Helguera

Personal information
- Full name: Juan Mbo Ondo
- Date of birth: 13 January 1991 (age 34)
- Place of birth: Ebibeyin, Equatorial Guinea
- Position: Centre-back

Senior career*
- Years: Team / Apps / (Gls)
- 2008–2010: Atlético Malabo
- 2011–2018: Sony de Elá Nguema
- 2019–20??: Futuro Kings

International career^{‡}
- 2009: Equatorial Guinea / 1 / (0)

= Juan Mbo Ondo =

Equatoguinean footballer (born 1991)

Juan Mbo Ondo (born 13 January 1991), sportingly known as Helguera, is an Equatoguinean footballer who plays as a centre-back. He was a member of the Equatorial Guinea national team.

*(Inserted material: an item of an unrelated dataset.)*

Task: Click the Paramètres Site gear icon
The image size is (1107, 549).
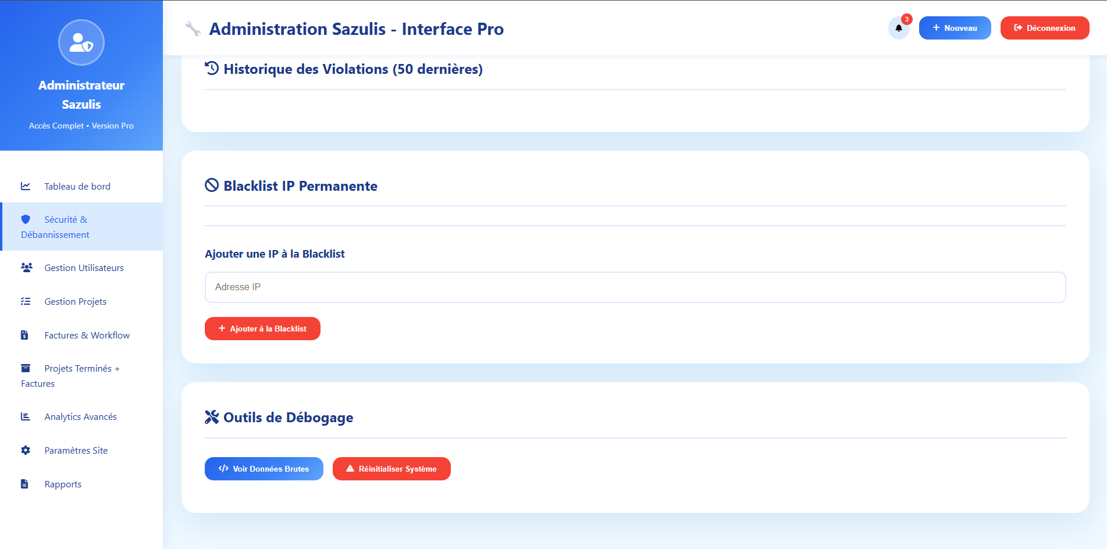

He received his nickname as a tribute to former Real Madrid defender Iván Helguera.

==Club career==
Born in Ebibeyin, Kié-Ntem, Helguera emigrated to Malabo, the Equatoguinean capital. There he played for Atlético Malabo for two seasons, then was transferred to cross-town rival Sony de Elá Nguema.

==International career==
In October 2008, Helguera was called-up by the national team for a 2010 FIFA World Cup qualifier match against South Africa. He was an unused substitute in that game. Helguera made his international debut with the national team on 28 March 2009 in a 0–5 friendly loss to Cape Verde in Espargos.